Affaires étrangères - Colocation diplomatique canado-britannique

La colocation de bureaux entre diplomates canadiens et britanniques pourrait devenir de plus en plus courante, puisque les deux pays ont annoncé lundi avoir signé une entente pour faciliter ce « soutien mutuel » dans leurs missions à l’étranger. Une pratique qui, si peu répandue soit-elle pour le moment, risque grandement de miner l’indépendance diplomatique du Canada sur la scène internationale, selon d’anciens diplomates.

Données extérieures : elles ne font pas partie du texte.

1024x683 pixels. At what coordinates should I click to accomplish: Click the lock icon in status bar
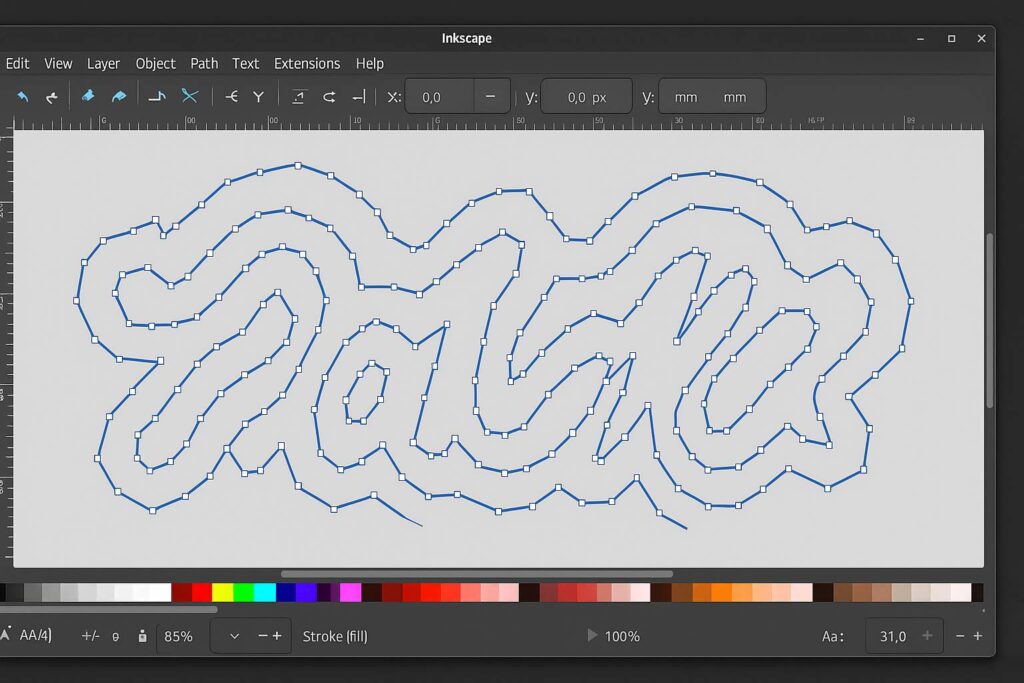tap(142, 636)
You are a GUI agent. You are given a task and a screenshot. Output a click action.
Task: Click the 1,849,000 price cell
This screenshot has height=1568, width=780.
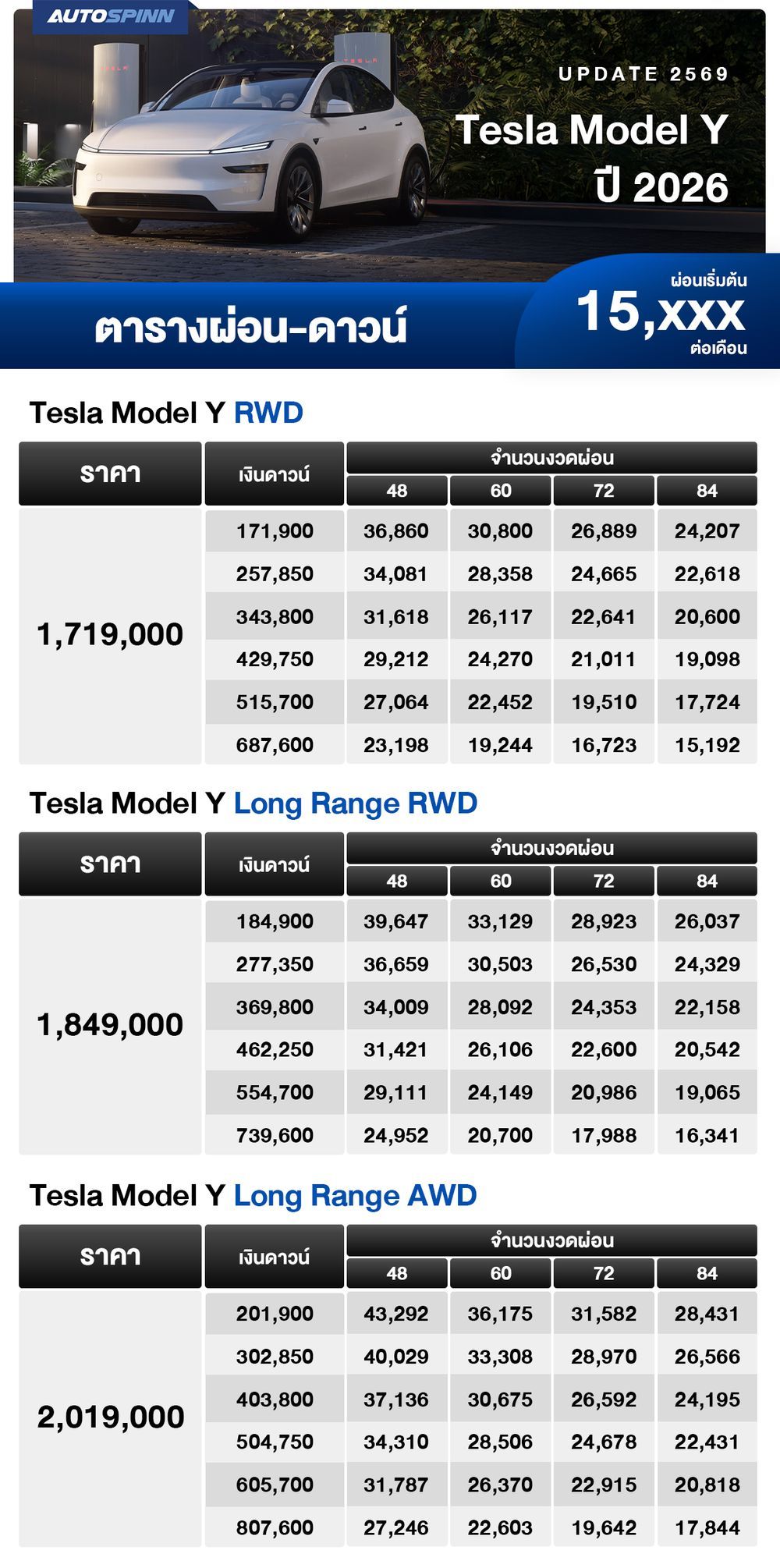point(110,1025)
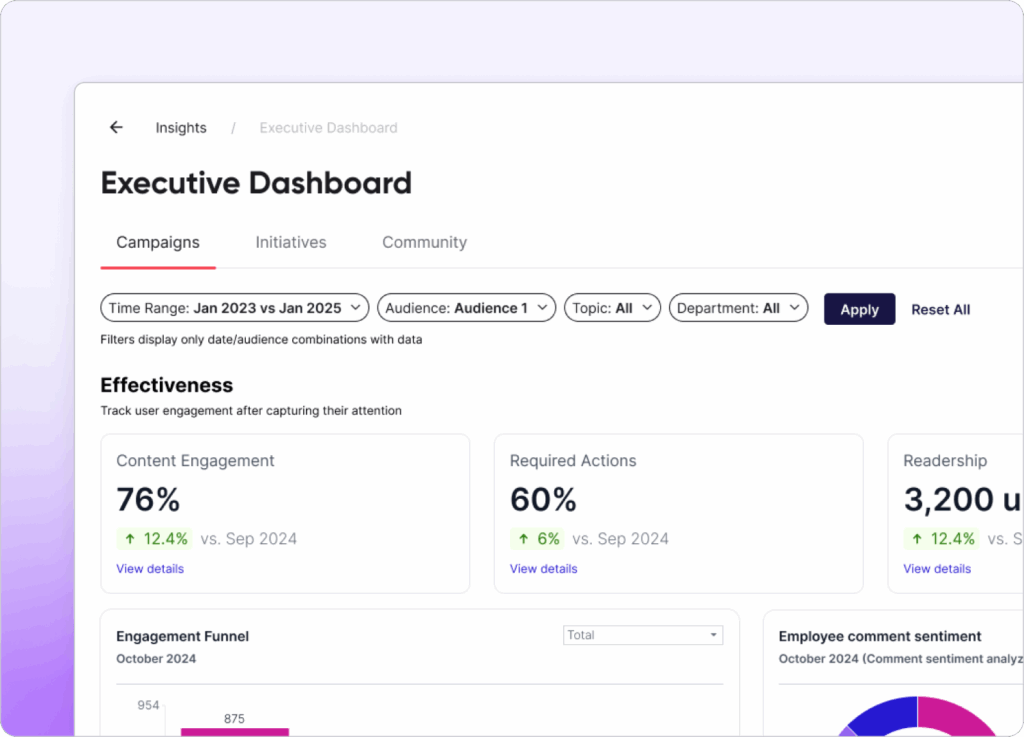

Les ministres des Affaires étrangères des deux pays ont parlé d’une simple « entente administrative », permettant de déployer certains diplomates à moindres coûts. « Cette entente nous permet de nous concentrer sur une diplomatie intelligente et de faire la promotion du Canada à l’étranger, sans dépenser de grandes sommes d’argent des contribuables sur des briques et du mortier », a plaidé le ministre canadien, John Baird. Pas question de partager un ambassadeur ou de fusionner la politique étrangère des deux pays, a-t-il répété. Il s’agit simplement de profiter d’ambassades ou de consulats d’un allié, plutôt que de mettre sur pied une mission toute canadienne.
Pour l’instant, on compte seulement deux cas : un diplomate canadien profite présentement de l’ambassade britannique en Birmanie, tandis que les Britanniques travailleront dans les locaux des Canadiens en Haïti.

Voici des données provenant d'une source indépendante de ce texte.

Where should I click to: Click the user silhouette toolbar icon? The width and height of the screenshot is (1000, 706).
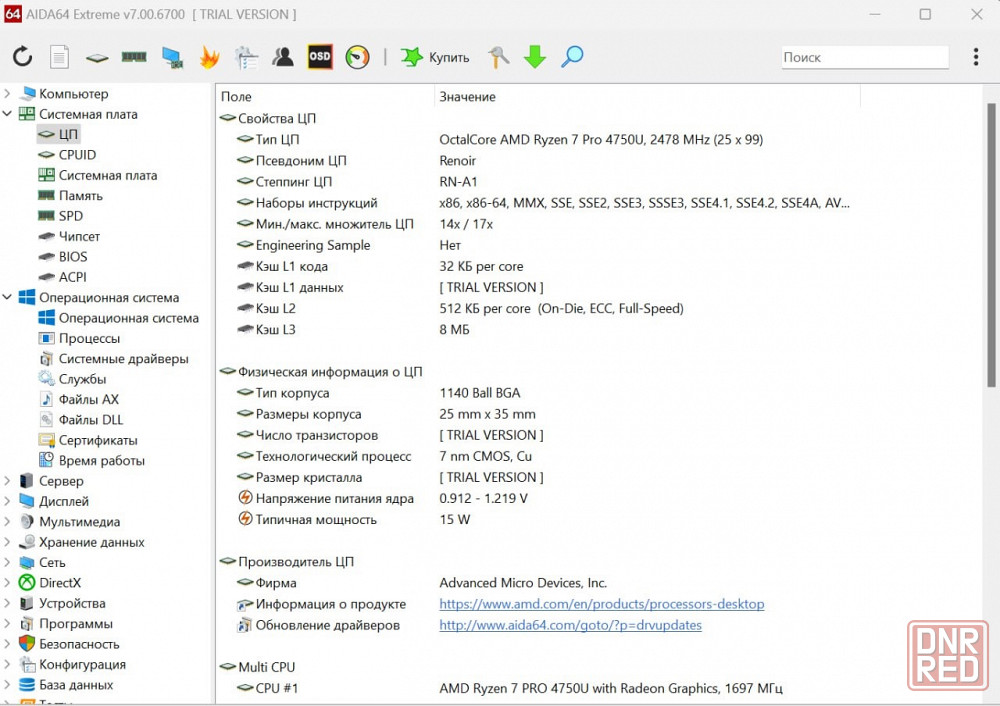coord(283,57)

En point de presse au Parlement, M. Baird n’était pas en mesure de détailler la liste de pays où le Canada et la Grande-Bretagne pourraient à terme partager leurs bureaux diplomatiques.
« Nous ne pouvons pas être présents partout […] C’est le genre de coopération pratique que prennent ensemble des ministres des Affaires étrangères sensés dans un monde où il y a plus de centres de décision que jamais et où nous devons être présents dans plus d’endroits que jamais », a à son tour plaidé le ministre britannique William Hague, de passage à Ottawa.
Au bureau du ministre Baird, on insiste sur le fait que la pratique n’est pas nouvelle. Ce qu’a corroboré l’ancien ambassadeur canadien Michel Duval. « Mais si on en fait une politique d’économies d’échelle, ce qu’on risque de faire c’est de diminuer notre présence internationale », a-t-il toutefois expliqué.
D’autant plus que, peu importe l’allié, chacun peut se faire des ennemis au fil du temps, et le Canada devrait éviter de déployer son drapeau aux côtés de celui d’un autre, de peur d’hériter de ces futurs rivaux. « Quand on commence à être le meilleur ami des uns, on se fait des ennemis », a prévenu M. Duval, en entrevue avec Le Devoir.
« Les Britanniques n’ont pas un passé sans tache, et ce, même quant à certaines de leurs politiques des dernières années », a ajouté Gar Pardy, ancien haut responsable de la diplomatie canadienne. De fait, la politique étrangère des deux pays n’a pas toujours été identique. La Grande-Bretagne a notamment appuyé l’intervention américaine en Irak - à laquelle s’est opposé le Canada -, envoyant des soldats britanniques épauler les Américains sur le terrain.
L’hébergement de diplomates alliés dans les enceintes diplomatiques d’un pays n’a en effet rien de neuf, a concédé la néodémocrate Hélène Laverdière. Mais de l’autre côté de l’Atlantique, les médias britanniques ont fait état d’une volonté de Londres de construire un réseau d’ambassades du Commonwealth pour rivaliser avec le réseau de l’Union européenne, a noté cette ancienne diplomate devenue députée. Une ampleur différente de celle accordée ici par le gouvernement canadien. Soit le ministre Baird ne connaît pas sa propre annonce, soit, face au tollé qu’elle a suscité au pays, il recule, a-t-elle dit.
« C’est un gouvernement qui n’a jamais compris le rôle de la diplomatie canadienne, un premier ministre qui n’aime pas le ministère des Affaires étrangères. Alors, nous payons le prix », a de son côté déploré le chef libéral par intérim Bob Rae qui, comme Mme Laverdière, s’inquiète du peu de détails de cette annonce et d’en voir plus tard plus de conséquences que prévu.